**Geëxtraheerde tekst**
>>>
Om een polygoontool te deactiveren, klik je nogmaals op de polygoontool knop.
Figuur 24: Een rechthoek kan omgevormd worden tot een polygoon om het aanduiden van de gegevens te verfijnen
De cirkeltool wordt geactiveerd door op de knop rechts van de rechthoek-tool knop te klikken. Teken een cirkel door op een locatie op de kaart te klikken en vervolgens te slepen. In de cirkeltool zit een meetlat. Dit betekent dat terwijl je de cirkel tekent, je ziet hoeveel meter de schaal bedraagt. Alle elementen die geheel of gedeeltelijk binnen de cirkel vallen, worden aangeduid. De informatie van deze elementen verschijnt in het informatiepaneel. Analoog aan de punt- en polygoontool neemt de cirkeltool enkel elementen uit één en dezelfde kaartlaag mee. De kaartlaag kan ingesteld worden in het informatiepaneel.
Figuur 25: Cirkeltool toegepast op een aantal gegevens van de laag ‘grondwatermeetnetten’.
Wanneer je de zoekopdracht wil verwijderen, kan dat door rechts van de zoekgebiedfilter op het kruisje te klikken in het paneel 'Zoekregels'.
6.3 Zoekresultaten filteren (geavanceerd zoeken)
Vroeger voorzag de Verkenner in een knop “geavanceerd zoeken”. Dit ziet er nu iets anders uit, maar je kan nog steeds de zoekresultaten filteren.
Figuur 26: De knop “zoekresultaten filteren”
Je krijgt de actieve filters die gebruikt worden voor het beperken van de zoekresultaten, te zien in een extra onderdeel in het linkerpaneel van de Verkenner. Dit onderdeel krijgt de titel 'Zoekresultaten filteren' en wordt altijd weergegeven boven het bestaande paneel 'Kaartbeeld instellen'. De huidige werking van de panelen blijft behouden en standaard zal het paneel dus ingeklapt zijn.
6.3.1. Kies een doorzoekbare kaartlaag
Alvorens je de zoekresultaten kan filteren, dien je te zorgen dat er minstens één doorzoekbare kaartlaag toegevoegd is aan de kaart. Dit zijn kaartlagen die beschikken over bepaalde kenmerken of attributen waarop gericht gezocht kan worden.
Geavanceerd zoeken is hoofdlettergevoelig voor alle kaartlagen behalve boringen, sonderingen, interpretaties en opdrachten.
<<<
**Fragment dataset**
>>>
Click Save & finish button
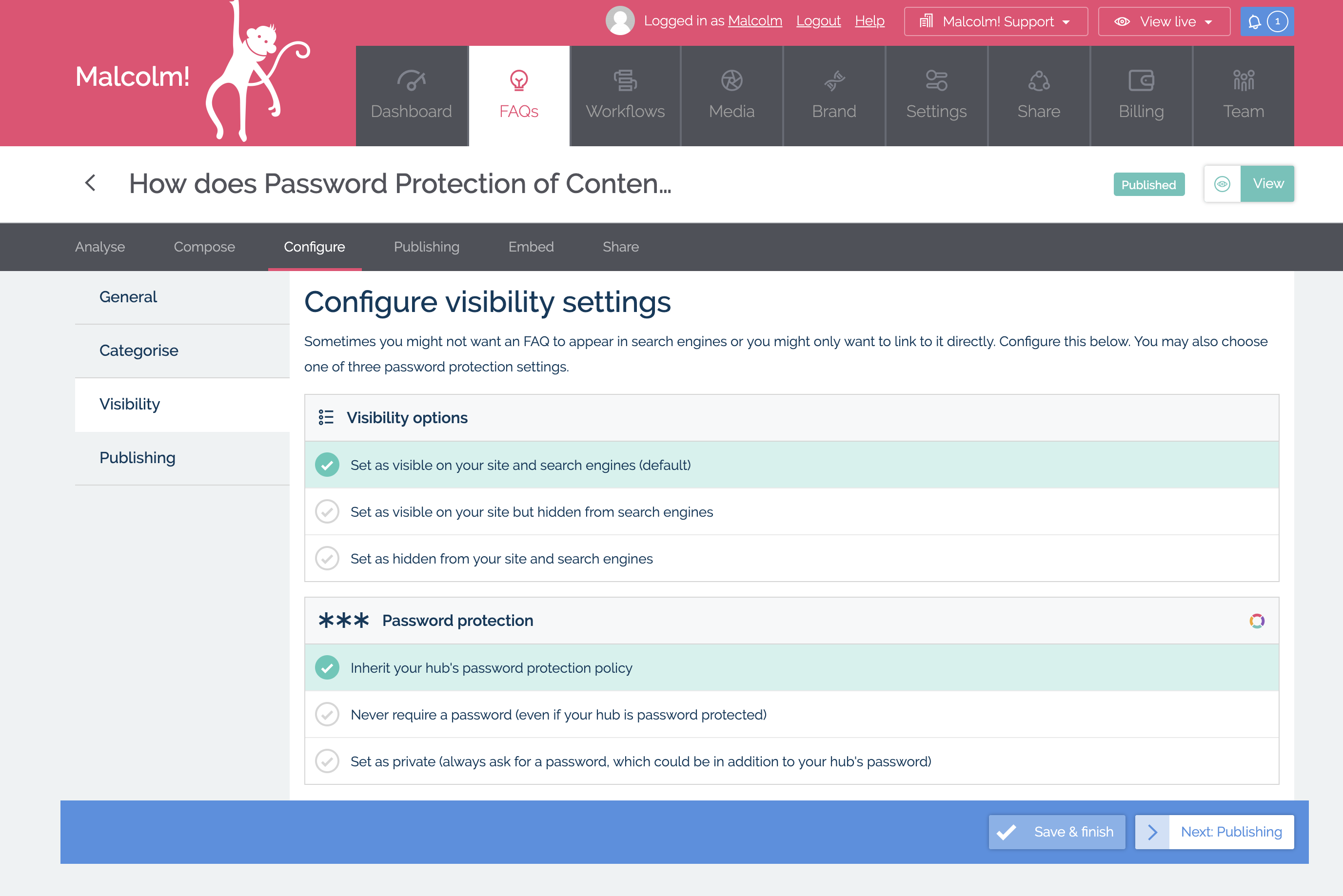Image resolution: width=1343 pixels, height=896 pixels. click(1057, 832)
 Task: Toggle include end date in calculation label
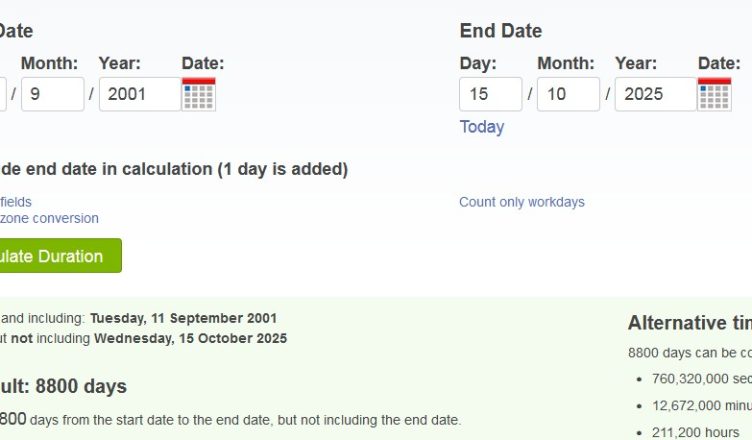pyautogui.click(x=174, y=169)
<<<
**Opdracht 1**
Voor welke kaartlagen is geavanceerd zoeken volgens de tekst over de Verkenner niet hoofdlettergevoelig? Noem ze allemaal.
**Opdracht 2**
Neem uit de tekst over de Verkenner het deel over dat begint met de woorden "Wanneer je de" en eindigt met "dus ingeklapt zijn.".

**Antwoord 1**
- boringen
- sonderingen
- interpretaties
- opdrachten

**Antwoord 2**
Wanneer je de zoekopdracht wil verwijderen, kan dat door rechts van de zoekgebiedfilter op het kruisje te klikken in het paneel 'Zoekregels'.
6.3 Zoekresultaten filteren (geavanceerd zoeken)
Vroeger voorzag de Verkenner in een knop “geavanceerd zoeken”. Dit ziet er nu iets anders uit, maar je kan nog steeds de zoekresultaten filteren.
Figuur 26: De knop “zoekresultaten filteren”
Je krijgt de actieve filters die gebruikt worden voor het beperken van de zoekresultaten, te zien in een extra onderdeel in het linkerpaneel van de Verkenner. Dit onderdeel krijgt de titel 'Zoekresultaten filteren' en wordt altijd weergegeven boven het bestaande paneel 'Kaartbeeld instellen'. De huidige werking van de panelen blijft behouden en standaard zal het paneel dus ingeklapt zijn.